## Given entries

┄┄┄┄┄┄

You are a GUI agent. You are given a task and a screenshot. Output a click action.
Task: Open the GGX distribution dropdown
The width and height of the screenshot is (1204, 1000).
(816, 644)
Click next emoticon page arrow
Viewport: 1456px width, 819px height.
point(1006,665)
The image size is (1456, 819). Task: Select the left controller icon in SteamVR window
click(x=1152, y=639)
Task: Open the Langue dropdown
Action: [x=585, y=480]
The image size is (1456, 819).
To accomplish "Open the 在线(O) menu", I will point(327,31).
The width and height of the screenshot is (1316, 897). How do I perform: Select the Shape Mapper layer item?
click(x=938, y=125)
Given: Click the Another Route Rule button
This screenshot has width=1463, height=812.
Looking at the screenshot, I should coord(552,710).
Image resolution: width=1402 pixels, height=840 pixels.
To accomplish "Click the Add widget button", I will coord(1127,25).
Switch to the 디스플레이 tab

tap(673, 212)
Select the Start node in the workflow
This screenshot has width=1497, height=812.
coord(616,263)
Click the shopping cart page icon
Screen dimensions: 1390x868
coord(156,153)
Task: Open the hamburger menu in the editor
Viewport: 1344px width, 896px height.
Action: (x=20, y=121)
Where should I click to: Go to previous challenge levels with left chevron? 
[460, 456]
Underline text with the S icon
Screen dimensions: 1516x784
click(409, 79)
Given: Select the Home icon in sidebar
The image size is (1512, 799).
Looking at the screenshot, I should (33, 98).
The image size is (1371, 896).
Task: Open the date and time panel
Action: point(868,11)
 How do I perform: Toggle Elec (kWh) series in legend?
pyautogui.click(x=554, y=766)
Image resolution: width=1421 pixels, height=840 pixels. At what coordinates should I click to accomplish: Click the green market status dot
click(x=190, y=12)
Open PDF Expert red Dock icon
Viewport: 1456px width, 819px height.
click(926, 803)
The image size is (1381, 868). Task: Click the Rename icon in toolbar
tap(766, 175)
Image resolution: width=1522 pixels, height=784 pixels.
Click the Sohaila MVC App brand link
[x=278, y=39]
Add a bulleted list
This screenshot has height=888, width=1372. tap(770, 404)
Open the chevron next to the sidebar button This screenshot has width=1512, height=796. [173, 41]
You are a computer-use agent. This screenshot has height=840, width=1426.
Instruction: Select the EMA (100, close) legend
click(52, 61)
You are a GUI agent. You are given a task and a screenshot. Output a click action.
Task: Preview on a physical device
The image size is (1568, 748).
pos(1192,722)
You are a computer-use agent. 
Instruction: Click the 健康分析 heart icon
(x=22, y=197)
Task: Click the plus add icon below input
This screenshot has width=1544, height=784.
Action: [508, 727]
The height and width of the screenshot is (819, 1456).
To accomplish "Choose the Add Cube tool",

┄┄┄┄┄┄

Repeat the entries exactly, all of them.

## Result for this exercise
You are a GUI agent. You are given a task and a screenshot. Output a click action.
Task: Open the GGX distribution dropdown
The width and height of the screenshot is (1204, 1000).
(816, 644)
Click next emoticon page arrow
Viewport: 1456px width, 819px height.
point(1006,665)
The image size is (1456, 819). Task: Select the left controller icon in SteamVR window
click(x=1152, y=639)
Task: Open the Langue dropdown
Action: [x=585, y=480]
The image size is (1456, 819).
To accomplish "Open the 在线(O) menu", I will point(327,31).
The width and height of the screenshot is (1316, 897). How do I perform: Select the Shape Mapper layer item?
click(x=938, y=125)
Given: Click the Another Route Rule button
This screenshot has width=1463, height=812.
Looking at the screenshot, I should coord(552,710).
Image resolution: width=1402 pixels, height=840 pixels.
To accomplish "Click the Add widget button", I will coord(1127,25).
Switch to the 디스플레이 tab

tap(673, 212)
Select the Start node in the workflow
This screenshot has width=1497, height=812.
coord(616,263)
Click the shopping cart page icon
Screen dimensions: 1390x868
coord(156,153)
Task: Open the hamburger menu in the editor
Viewport: 1344px width, 896px height.
Action: (x=20, y=121)
Where should I click to: Go to previous challenge levels with left chevron? 
[460, 456]
Underline text with the S icon
Screen dimensions: 1516x784
click(409, 79)
Given: Select the Home icon in sidebar
The image size is (1512, 799).
Looking at the screenshot, I should (33, 98).
The image size is (1371, 896).
Task: Open the date and time panel
Action: point(868,11)
 How do I perform: Toggle Elec (kWh) series in legend?
pyautogui.click(x=554, y=766)
Image resolution: width=1421 pixels, height=840 pixels. At what coordinates should I click to accomplish: Click the green market status dot
click(x=190, y=12)
Open PDF Expert red Dock icon
Viewport: 1456px width, 819px height.
click(926, 803)
The image size is (1381, 868). Task: Click the Rename icon in toolbar
tap(766, 175)
Image resolution: width=1522 pixels, height=784 pixels.
Click the Sohaila MVC App brand link
[x=278, y=39]
Add a bulleted list
This screenshot has height=888, width=1372. tap(770, 404)
Open the chevron next to the sidebar button This screenshot has width=1512, height=796. [173, 41]
You are a computer-use agent. This screenshot has height=840, width=1426.
Instruction: Select the EMA (100, close) legend
click(52, 61)
You are a GUI agent. You are given a task and a screenshot. Output a click action.
Task: Preview on a physical device
The image size is (1568, 748).
pos(1192,722)
You are a computer-use agent. 
Instruction: Click the 健康分析 heart icon
(x=22, y=197)
Task: Click the plus add icon below input
This screenshot has width=1544, height=784.
Action: [508, 727]
The height and width of the screenshot is (819, 1456).
To accomplish "Choose the Add Cube tool",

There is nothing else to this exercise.